Wall Street is betting on a $2.4 trillion rise in Chinese stocks
Global fund managers Amundi SA, BNP Paribas Asset Management, Fidelity International and Man Group expect Chinese stocks to continue to rise in 2026. JPMorgan Chase & Co. recently upgraded the market to overweight, while Allspring Global Investments’ Gary Tan says the asset class is becoming “indispensable” for foreign investors.
Investor perceptions of China have shifted from skepticism to recognition that the market can deliver unique value through its technological advancements. MSCI China has jumped about 30% this year, beating the S&P 500 by the most since 2017 and adding $2.4 trillion in value. With most of the inflows driven by passive funds, there is hope that the return of active money managers can drive the rest of the recovery.
“China has turned a corner, proved more resilient, and investors are now increasingly embracing an ‘investable’ China that offers diversification and innovation,” said George Efstathopoulos, portfolio manager at Fidelity International in Singapore. “I would be more inclined to buy Chinese dips right now.
ETMarkets.comForeign long-term funds bought about $10 billion of shares in mainland China and Hong Kong through November this year, according to Morgan Stanley data, a reversal from outflows of $17 billion in 2024. The inflow was driven entirely by passive index-tracking investors, while active fund managers pulled out about $15 billion.
That’s partly because many activist investors — who rely on stock picks — are still unable to shake off years of anxiety over a slowing economy and Beijing’s sudden crackdown across private sectors. While authorities have adopted a more business-friendly stance this year, incentives have fallen short of investors’ expectations.
Some global fund managers said the bar for investing in China remains high and the U.S. market is also doing well, said Winnie Wu, head of Asia-Pacific equity strategy at Bank of America, who regularly meets with investors to gauge how they think about the market.
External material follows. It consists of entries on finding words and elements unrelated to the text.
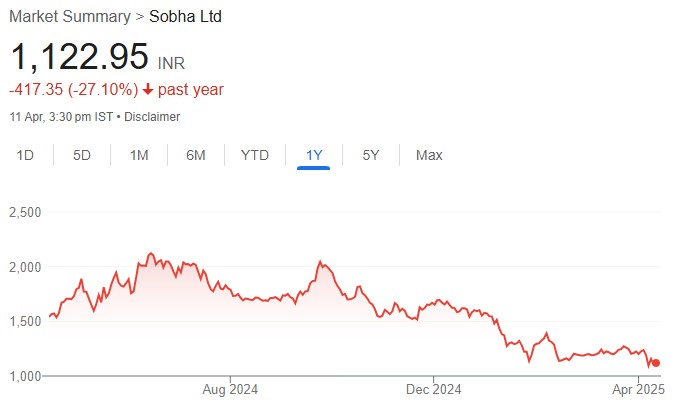Switch chart to YTD view
This screenshot has height=413, width=678.
coord(255,155)
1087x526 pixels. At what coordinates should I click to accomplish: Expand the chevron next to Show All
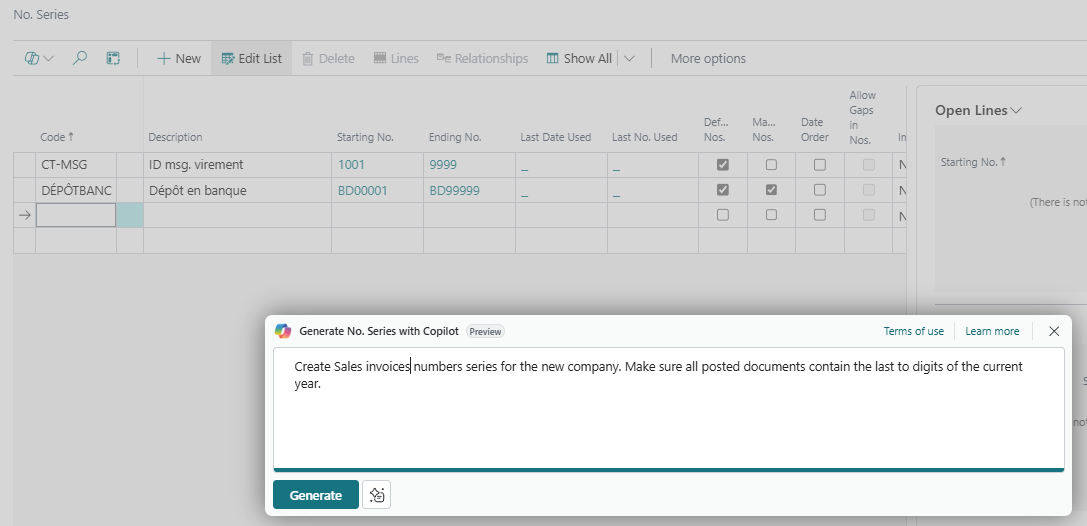(629, 59)
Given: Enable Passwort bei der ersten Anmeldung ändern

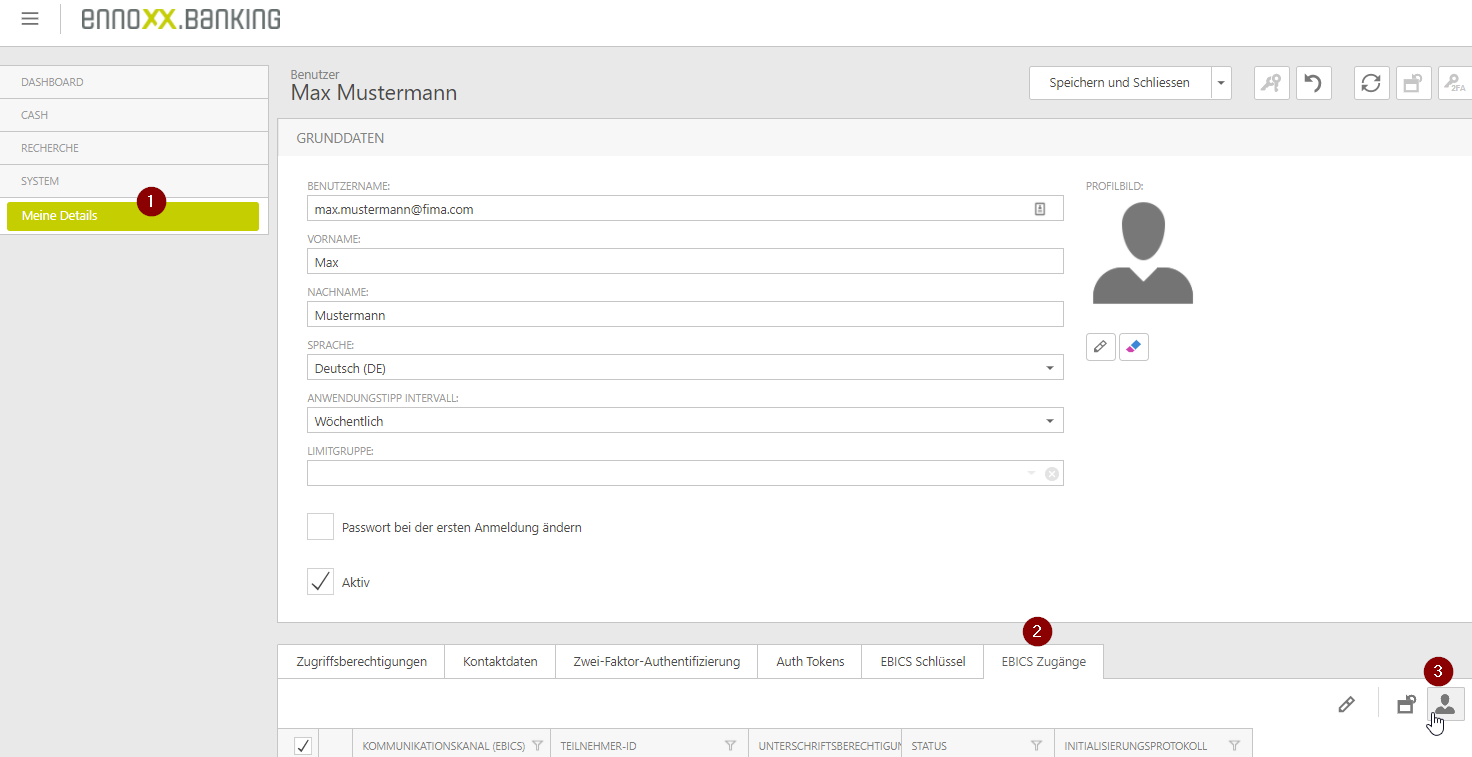Looking at the screenshot, I should [320, 527].
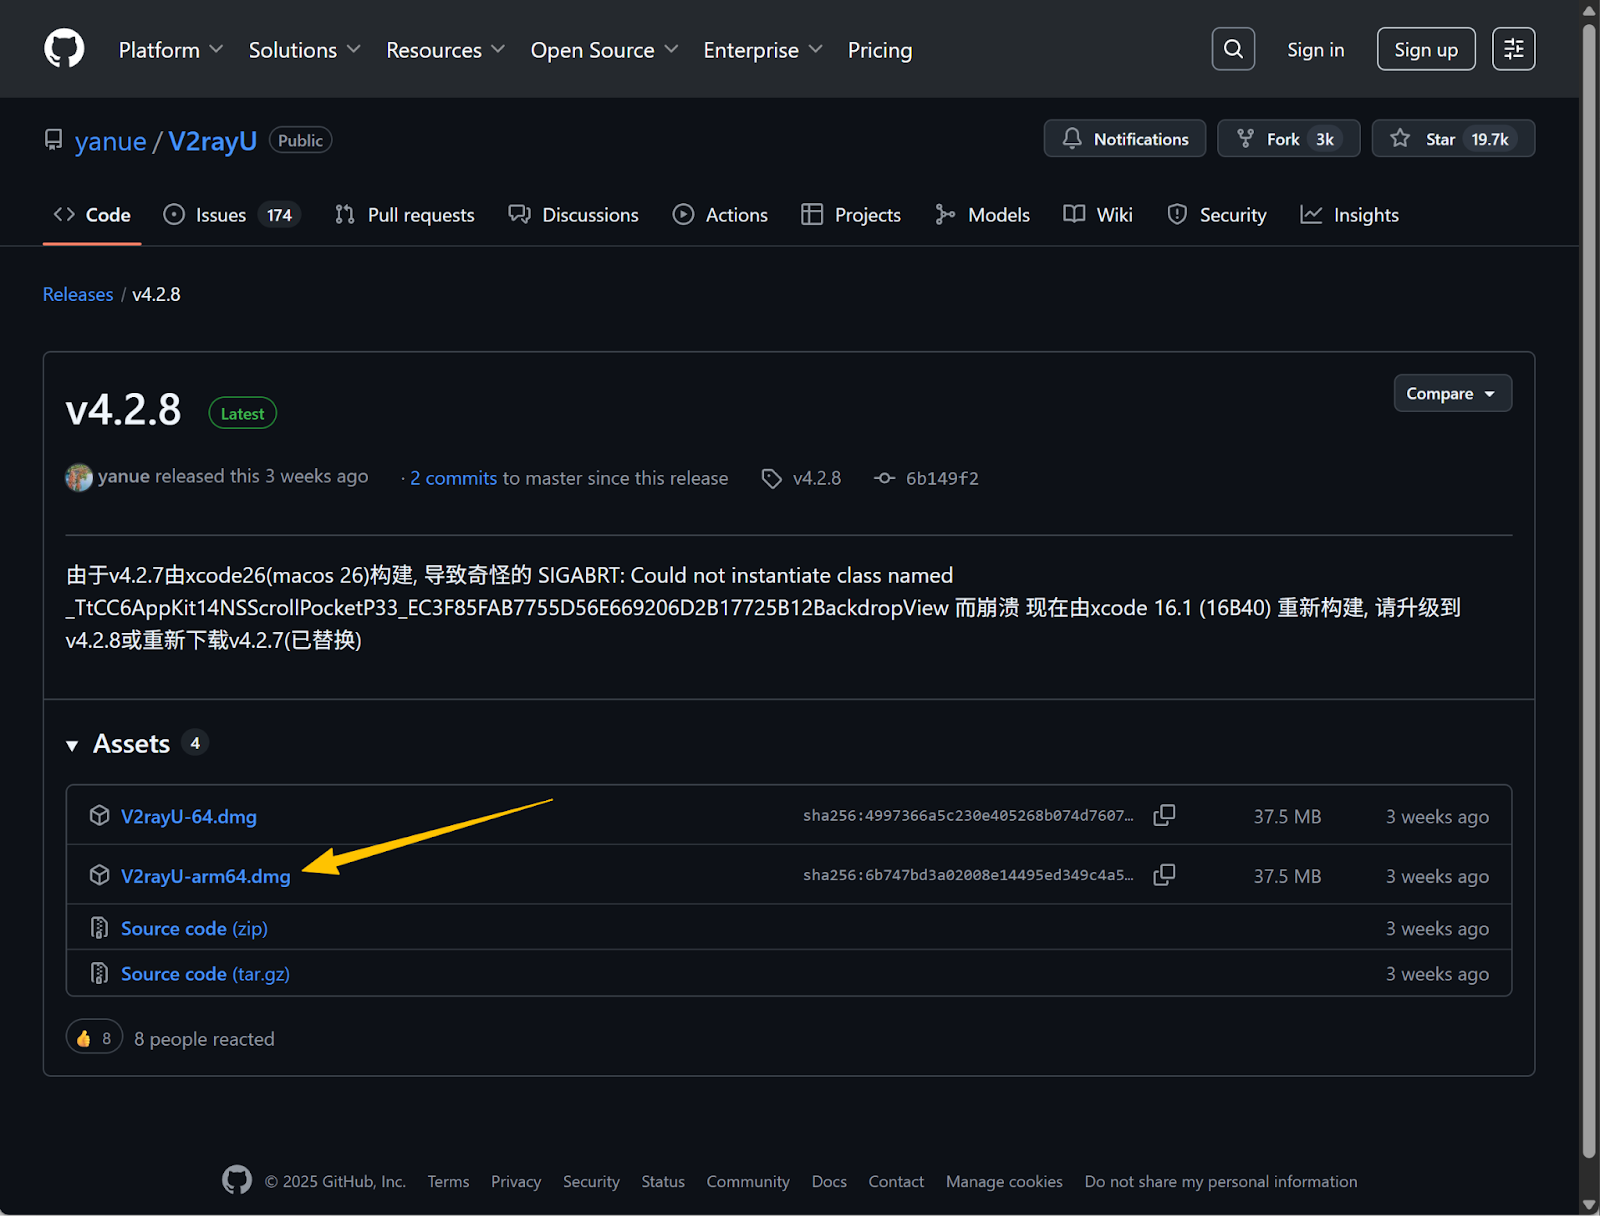Click yanue's avatar image
Image resolution: width=1600 pixels, height=1216 pixels.
pyautogui.click(x=79, y=478)
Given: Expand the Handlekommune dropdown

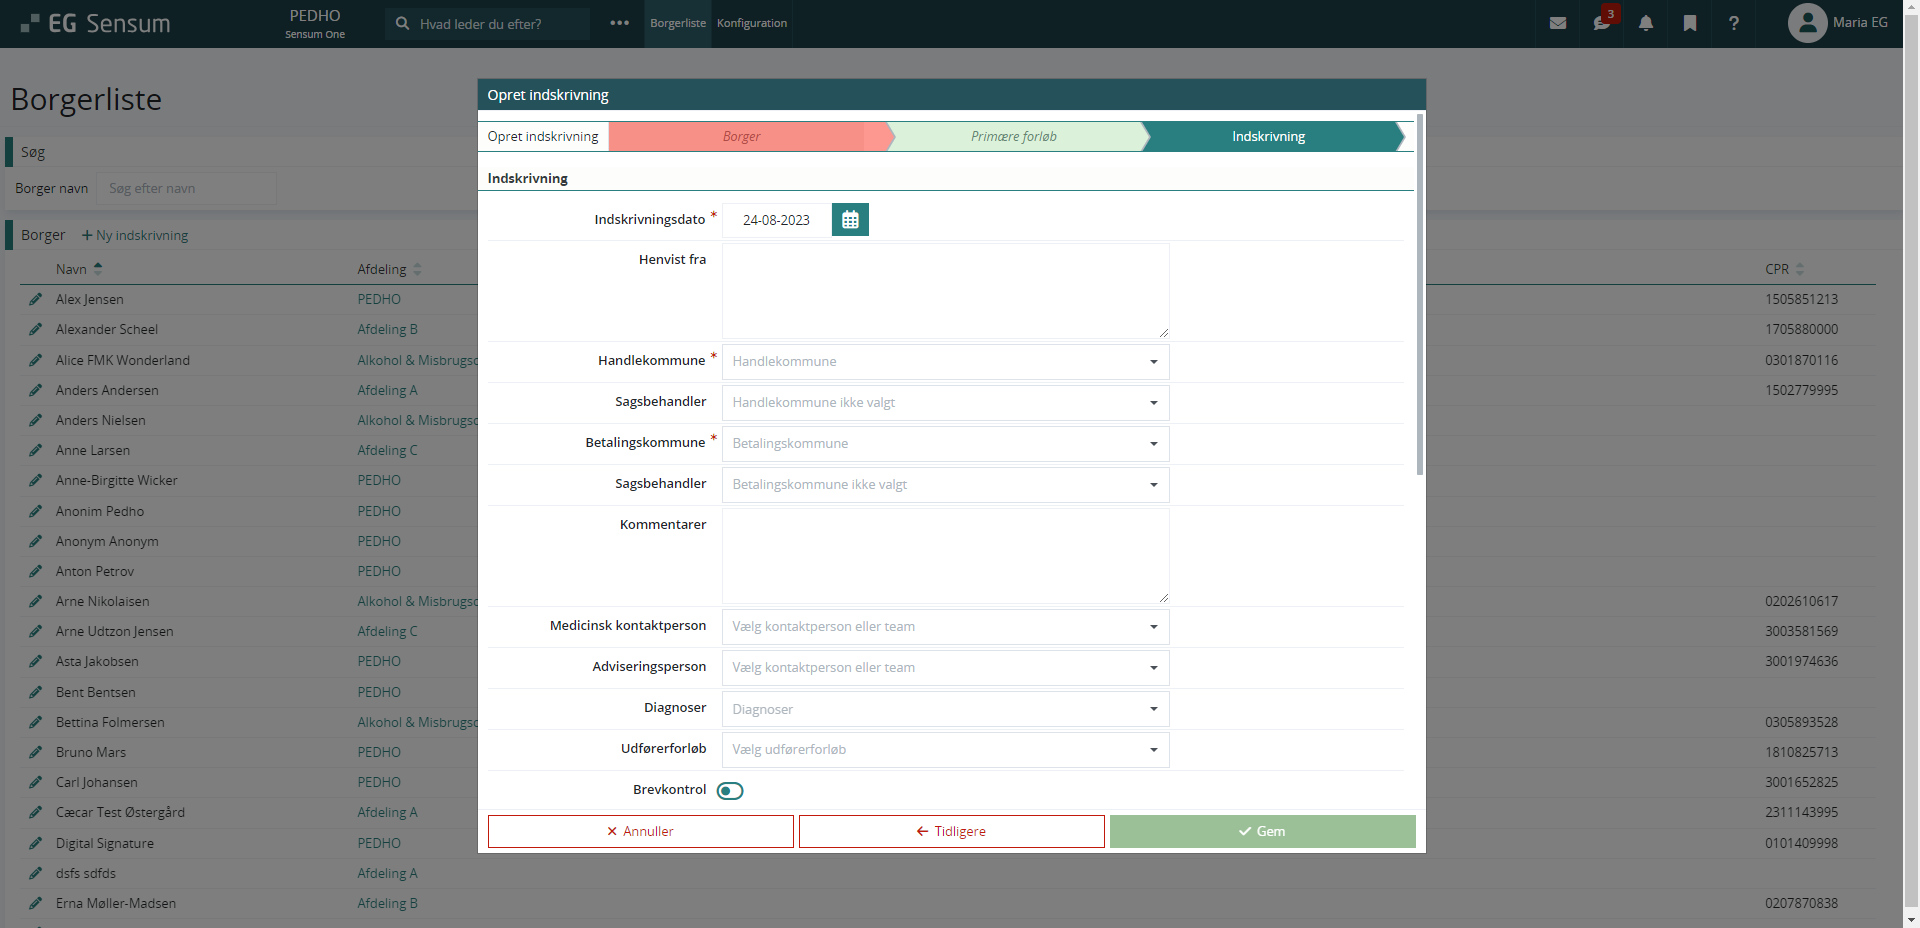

But she said an improvement in earnings and a turnaround in China’s chronic deflation problems could turn things around. “The rest of China’s rally will be driven by global funds,” she said.
Slow bull
The bullish argument for Chinese stocks remains optimism about an emerging class of tech giants in chips, biopharma and robotics, along with hopes that the world’s second-largest economy may finally shake off deflationary pressures.
The buzz around artificial intelligence has fueled huge jumps in stocks such as Cambricon Technologies Corp . and Alibaba Group Holding Ltd. But sectors that have lagged behind the broader market this year, especially consumer goods, could also be due for a jump.
“The opportunity lies in those stocks that have been affected by the quest for stability in the economy rather than reflation,” said Andrew Swan, head of Asian ex-Japan equities at Man Group. “If reflation is the next phase for China, there’s a lot of opportunity in that.”
ETMarkets.comInvestors also point out that Chinese stocks remain cheap relative to global stocks. The MSCI China index, which tracks mainland and Hong Kong-listed stocks, trades at 12 times forward earnings, compared with MSCI Asia’s 15 and the S&P 500’s 22.
Warning: investors should not expect the same level of returns next year. The base case of Nomura Holdings Inc. for MSCI China, it implies an increase of around 9% from current prices. Morgan Stanley also expects gains of around 6% from here.
Some argue that foreign investors are not necessary for Chinese stocks to grow. Local mutual funds are buying, helped by rising demand from insurers following regulatory pressure earlier this year. Beijing’s desire to create a slow bull market means state funds known as the National Team are also ready to buy stocks during tough times.
But the big hope comes from the country’s savings pile. Households have about $23 trillion in deposits. With the years-long real estate crisis still causing pain and fixed-income products offering paltry returns, many investors think this pile of cash will help push the market higher.
“Do we feel like we’re getting returns from mainland investors in their own market?” said Florian Neto, Head of Asia Investments at Amundi. “If we have confirmation of this improvement, the market will continue to fly.”